Dans le cadre de ce projet de recherche partenarial mis en place sur fond d'une approche de théorisation empirique et inductive telle que proposée par Glaser et Strauss (1967), 61 personnes ont été rencontrées pour une entrevue semi-dirigée d'une durée moyenne d'une heure, soit en territoire ou dans la communauté de Mashteuiatsh, entre 2014 et fin 2015. Le travail de validation, de traduction et d'analyse en coconstruction a occupé le même temps que la période des rencontres avec les informatrices et informateurs individuels, se terminant en 2017. Être en constante communication avec des représentants de différents groupes de Pekuakamiulnuatsh a ainsi permis une meilleure compréhension des données discursives dans l'ensemble, afin de saisir les facettes d'une variation dimensionnelle de la territorialité ilnu. Les outils fournis par l'anthropologie linguistique (Gumperz et Hymes 1986), mais également le concept des idéologies langagières (Schieffelin et al. 1998) nous ont permis, lors de l'analyse des entrevues, d'inclure la parole des Pekuakamiulnuatsh, porteurs de leur langue, mais porteurs également d'un certain savoir social et culturel partagé.

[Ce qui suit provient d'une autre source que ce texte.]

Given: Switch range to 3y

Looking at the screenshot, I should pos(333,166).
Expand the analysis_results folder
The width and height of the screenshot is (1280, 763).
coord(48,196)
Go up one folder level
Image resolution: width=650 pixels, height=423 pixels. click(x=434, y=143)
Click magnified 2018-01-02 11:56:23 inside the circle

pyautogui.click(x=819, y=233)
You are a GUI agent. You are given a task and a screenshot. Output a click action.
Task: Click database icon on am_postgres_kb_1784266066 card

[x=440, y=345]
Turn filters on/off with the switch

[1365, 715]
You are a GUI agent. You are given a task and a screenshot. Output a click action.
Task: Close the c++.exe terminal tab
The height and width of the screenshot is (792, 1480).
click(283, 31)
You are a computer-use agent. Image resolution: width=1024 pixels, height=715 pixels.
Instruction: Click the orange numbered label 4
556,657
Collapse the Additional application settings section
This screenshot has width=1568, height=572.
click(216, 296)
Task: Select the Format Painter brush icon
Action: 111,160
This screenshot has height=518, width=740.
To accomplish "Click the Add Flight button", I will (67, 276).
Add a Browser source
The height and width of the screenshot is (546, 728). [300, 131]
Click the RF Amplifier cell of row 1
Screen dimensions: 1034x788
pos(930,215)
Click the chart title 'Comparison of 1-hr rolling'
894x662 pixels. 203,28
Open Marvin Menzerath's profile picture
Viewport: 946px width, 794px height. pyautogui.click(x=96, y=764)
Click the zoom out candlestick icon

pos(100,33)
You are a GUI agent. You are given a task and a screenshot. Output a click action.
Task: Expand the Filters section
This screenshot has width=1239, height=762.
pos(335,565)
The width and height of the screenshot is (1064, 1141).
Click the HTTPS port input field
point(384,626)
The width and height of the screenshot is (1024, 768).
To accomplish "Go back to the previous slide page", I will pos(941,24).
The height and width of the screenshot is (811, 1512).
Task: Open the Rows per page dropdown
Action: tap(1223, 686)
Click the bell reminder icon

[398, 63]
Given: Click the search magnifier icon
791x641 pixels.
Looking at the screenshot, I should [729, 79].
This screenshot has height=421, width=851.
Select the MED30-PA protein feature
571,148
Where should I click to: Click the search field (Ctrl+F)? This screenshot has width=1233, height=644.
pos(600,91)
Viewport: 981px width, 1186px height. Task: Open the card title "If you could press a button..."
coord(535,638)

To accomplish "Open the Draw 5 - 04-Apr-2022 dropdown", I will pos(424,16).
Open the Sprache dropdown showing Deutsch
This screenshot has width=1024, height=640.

Les résultats de cette recherche doctorale contribuent, d'une part, à définir et documenter les manières de mise en discours du rapport au territoire, notamment par l'utilisation de toponymes et de marqueurs lexicaux, grammaticaux et discursifs dans le dialecte local. D'autre part, ils aident à mieux comprendre le système de valeurs et les principes qui définissent le savoir-être des Pekuakamiulnuatsh dans la relation avec leur territoire ancestral.